▶ [Try it]:
Copy the entries below exactly; any picture among them should be left out.

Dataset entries
....................

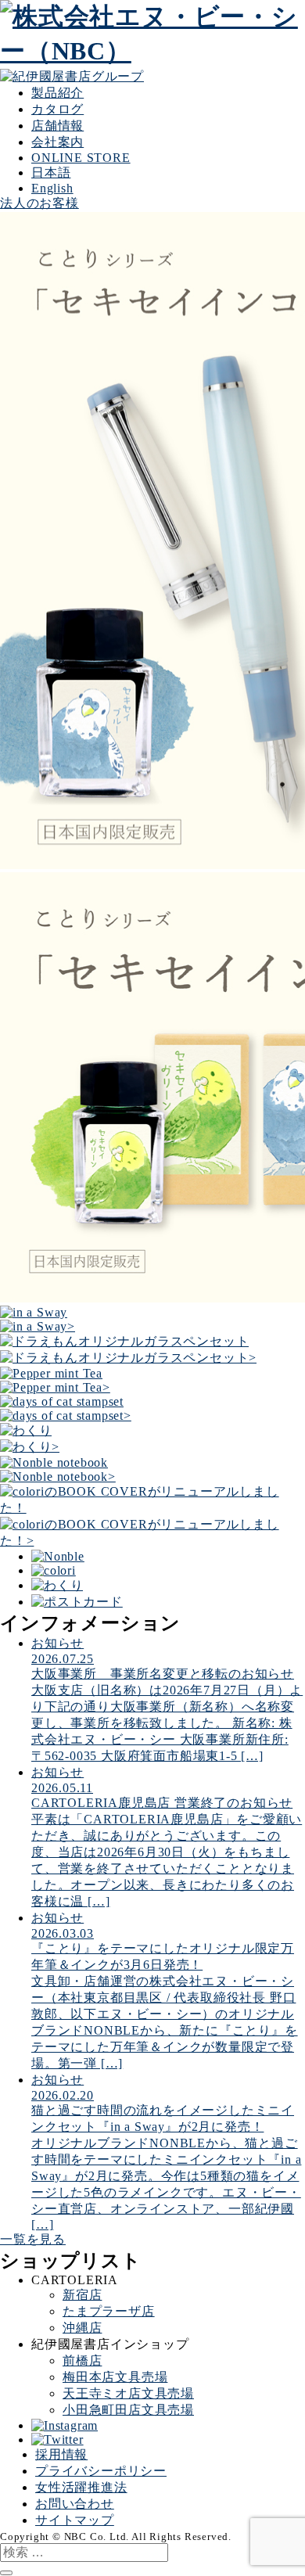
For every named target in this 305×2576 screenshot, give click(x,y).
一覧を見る (33, 2239)
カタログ (57, 109)
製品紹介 (57, 92)
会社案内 (57, 142)
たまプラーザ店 (109, 2311)
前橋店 (82, 2360)
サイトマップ (74, 2520)
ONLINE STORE (81, 157)
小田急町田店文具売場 (128, 2409)
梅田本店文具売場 (115, 2377)
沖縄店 (82, 2327)
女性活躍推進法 (81, 2487)
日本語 (50, 172)
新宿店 (82, 2294)
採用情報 (61, 2454)
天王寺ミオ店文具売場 (128, 2393)
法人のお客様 (39, 203)
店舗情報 (57, 125)
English (52, 188)
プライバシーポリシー (101, 2470)
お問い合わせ (74, 2503)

....................

▶ [Written answer]:
For every named target in this 305×2576 screenshot, give click(x,y).
一覧を見る (33, 2239)
カタログ (57, 109)
製品紹介 (57, 92)
会社案内 (57, 142)
たまプラーザ店 (109, 2311)
前橋店 (82, 2360)
サイトマップ (74, 2520)
ONLINE STORE (81, 157)
小田急町田店文具売場 (128, 2409)
梅田本店文具売場 (115, 2377)
沖縄店 (82, 2327)
女性活躍推進法 (81, 2487)
日本語 (50, 172)
新宿店 (82, 2294)
採用情報 (61, 2454)
天王寺ミオ店文具売場 (128, 2393)
法人のお客様 (39, 203)
店舗情報 (57, 125)
English (52, 188)
プライバシーポリシー (101, 2470)
お問い合わせ (74, 2503)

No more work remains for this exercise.